Habere yer veren yayın organlarından bir bölümü şunlar: Der Spiegel, Stern, Focus, n-tv, Deutschlandfunk (Almanya Radyosu), RBB (Berlin Brandenburg Radyo Televizyonu), Deutsche Welle, Tageszeitung (TAZ), Frankfurter Allgemeine Zeitung (FAZ), Die Zeit, Berliner Morgenpost, Der Tagesspiegel, Die Welt, Bild, Kölner Rundschau, Köllner Stadt Anzeiger, Hamburger Abendblatt, Saarbrücker Zeitung, Rhein Neckar Zeitung, Wesfalen Post, Braunschweiger Zeitung.

Alman Gazeteciler Birliği‘nden kınama ve destek

Almanya‘daki en büyük gazeteci örgütlerinden DJU (Alman Gazeteciler Birliği), yazarımız Erk Acarer‘e yönelik saldırıyı sert bir dille kınadı.
„Alman Gazeteciler Birliği olarak Nisan 2017‘den bu yana Berlin‘de yaşayan muhalif gazeteci Erk Acarer‘e çok sayıda saldırgan tarafından gerçekleştirilen bıçaklı ve yumruklu saldırıyı kınıyoruz.“ denilen açıklamada olayın aydınlatılıp, saldırının arkasındaki güçlerden hesap sorulması istendi.
Acarer‘e „geçmiş olsun“ dileğinde bulunan DJU‘nun federal örgütlenmesinin yöneticisi Monique Hofmann „Türkiye‘deki basın özgürlüğü koşulları kötüleştiği için orada yaşayamaz ve çalışamaz hale gelen bir gazeteciye yönelik bu saldırıdan dolayı dehşet içindeyiz. Saldırının faileri ve onların arkasındaki kişiler soruşturulmalı ve yargı yoluyla kendilerinden hesap sorulmalıdır“ dedi.

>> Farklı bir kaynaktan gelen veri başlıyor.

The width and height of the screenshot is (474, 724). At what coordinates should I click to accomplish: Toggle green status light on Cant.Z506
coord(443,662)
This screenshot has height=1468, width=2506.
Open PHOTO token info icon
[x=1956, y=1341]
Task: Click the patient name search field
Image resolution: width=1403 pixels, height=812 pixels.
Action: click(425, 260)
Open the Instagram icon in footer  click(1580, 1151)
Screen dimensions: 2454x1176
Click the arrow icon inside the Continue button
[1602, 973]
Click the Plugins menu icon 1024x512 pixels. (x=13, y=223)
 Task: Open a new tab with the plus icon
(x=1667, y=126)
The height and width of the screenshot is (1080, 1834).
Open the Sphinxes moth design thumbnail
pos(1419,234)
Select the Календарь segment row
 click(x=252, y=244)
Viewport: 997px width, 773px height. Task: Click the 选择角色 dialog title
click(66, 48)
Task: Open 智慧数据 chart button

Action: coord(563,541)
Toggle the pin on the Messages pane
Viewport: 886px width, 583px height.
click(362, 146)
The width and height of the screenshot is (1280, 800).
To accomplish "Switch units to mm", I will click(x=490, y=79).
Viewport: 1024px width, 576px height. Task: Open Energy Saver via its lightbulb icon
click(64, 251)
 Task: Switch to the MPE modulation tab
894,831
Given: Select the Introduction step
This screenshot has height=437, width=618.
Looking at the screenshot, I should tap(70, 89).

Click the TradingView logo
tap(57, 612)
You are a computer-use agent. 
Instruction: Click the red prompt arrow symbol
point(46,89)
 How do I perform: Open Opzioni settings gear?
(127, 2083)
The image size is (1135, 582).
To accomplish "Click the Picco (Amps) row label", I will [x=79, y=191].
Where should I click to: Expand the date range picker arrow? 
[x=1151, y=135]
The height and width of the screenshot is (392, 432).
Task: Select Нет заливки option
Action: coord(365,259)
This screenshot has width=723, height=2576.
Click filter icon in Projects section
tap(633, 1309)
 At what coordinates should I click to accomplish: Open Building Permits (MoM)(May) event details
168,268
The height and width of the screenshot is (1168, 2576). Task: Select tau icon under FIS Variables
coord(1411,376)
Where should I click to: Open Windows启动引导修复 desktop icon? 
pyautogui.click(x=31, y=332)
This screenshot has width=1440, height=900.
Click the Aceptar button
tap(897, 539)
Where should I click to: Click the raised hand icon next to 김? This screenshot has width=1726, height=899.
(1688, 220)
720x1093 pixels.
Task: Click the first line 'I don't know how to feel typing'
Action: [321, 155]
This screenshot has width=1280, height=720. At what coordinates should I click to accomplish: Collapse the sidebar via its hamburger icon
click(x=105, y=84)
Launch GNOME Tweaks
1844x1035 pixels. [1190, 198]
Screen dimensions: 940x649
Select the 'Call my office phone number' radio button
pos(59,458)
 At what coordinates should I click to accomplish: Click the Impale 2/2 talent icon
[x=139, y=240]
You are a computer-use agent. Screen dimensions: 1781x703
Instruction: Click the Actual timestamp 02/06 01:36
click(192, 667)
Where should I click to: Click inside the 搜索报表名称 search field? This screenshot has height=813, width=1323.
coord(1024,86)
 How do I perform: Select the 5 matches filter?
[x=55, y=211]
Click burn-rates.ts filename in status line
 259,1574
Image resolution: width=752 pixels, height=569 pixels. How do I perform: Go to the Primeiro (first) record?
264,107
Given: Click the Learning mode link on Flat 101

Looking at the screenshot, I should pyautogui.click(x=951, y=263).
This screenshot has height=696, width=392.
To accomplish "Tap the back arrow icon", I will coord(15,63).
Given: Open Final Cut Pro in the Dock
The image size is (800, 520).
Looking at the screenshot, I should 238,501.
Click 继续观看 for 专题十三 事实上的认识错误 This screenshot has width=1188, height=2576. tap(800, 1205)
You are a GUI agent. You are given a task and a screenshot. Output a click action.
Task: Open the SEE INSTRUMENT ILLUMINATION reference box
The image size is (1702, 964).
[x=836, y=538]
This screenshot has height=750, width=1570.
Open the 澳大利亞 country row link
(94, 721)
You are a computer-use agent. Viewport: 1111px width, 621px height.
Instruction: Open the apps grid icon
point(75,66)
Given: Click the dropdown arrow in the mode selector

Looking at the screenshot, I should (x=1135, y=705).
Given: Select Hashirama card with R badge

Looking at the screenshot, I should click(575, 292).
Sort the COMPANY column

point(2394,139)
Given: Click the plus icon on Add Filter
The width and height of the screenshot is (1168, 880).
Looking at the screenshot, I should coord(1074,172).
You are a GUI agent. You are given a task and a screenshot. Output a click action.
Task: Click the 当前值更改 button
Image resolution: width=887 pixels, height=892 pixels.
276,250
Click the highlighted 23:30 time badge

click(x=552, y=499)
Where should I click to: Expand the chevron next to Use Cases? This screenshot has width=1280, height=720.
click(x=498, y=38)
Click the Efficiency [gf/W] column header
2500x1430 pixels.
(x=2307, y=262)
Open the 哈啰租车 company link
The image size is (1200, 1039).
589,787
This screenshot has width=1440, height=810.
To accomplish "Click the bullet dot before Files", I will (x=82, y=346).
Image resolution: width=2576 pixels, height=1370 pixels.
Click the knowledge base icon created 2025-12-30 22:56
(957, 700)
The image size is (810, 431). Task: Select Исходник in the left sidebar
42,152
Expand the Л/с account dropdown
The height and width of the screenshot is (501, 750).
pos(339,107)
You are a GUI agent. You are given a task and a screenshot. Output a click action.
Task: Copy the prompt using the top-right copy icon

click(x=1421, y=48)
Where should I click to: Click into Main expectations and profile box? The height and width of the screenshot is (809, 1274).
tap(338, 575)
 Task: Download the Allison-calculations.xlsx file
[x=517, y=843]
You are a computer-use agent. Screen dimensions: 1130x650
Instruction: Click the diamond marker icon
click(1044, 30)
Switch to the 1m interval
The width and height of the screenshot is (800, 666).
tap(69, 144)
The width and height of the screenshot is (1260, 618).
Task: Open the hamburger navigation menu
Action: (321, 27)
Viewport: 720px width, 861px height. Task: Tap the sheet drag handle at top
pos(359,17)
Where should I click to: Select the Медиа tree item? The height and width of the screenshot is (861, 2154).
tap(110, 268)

Almanya‘da sürgünde yaşayan gazetecilerin bundan önce de takip ve tehdit edildiklerini, saldırıya uğradıklarını hatırlatan Hofmann‘ın açıklaması şöyle devam ediyor:
„Ülkemize sığınan gazetecilerin kendileri va aileleri için endişe duymak zorunda kalmaları hepimiz için bir alarm sinyalidir. Sadece etkin bir cezai takibat ve saldırının arkasındaki nedenlerin soruşturulmasıyla, medya çalışanlarının ülkelerinden ayrılmalarına neden olan tehditlerin burada da devam etmesine engel olabiliriz.“
Yaklaşık 22 bin üyesi bulanan DJU, aynı zamanda Almanya‘nın en büyük sendikalarından Ver.Di‘nin çatısı altında basın yayın emekçilerinin sendikası olarak faaliyet gösteriyor.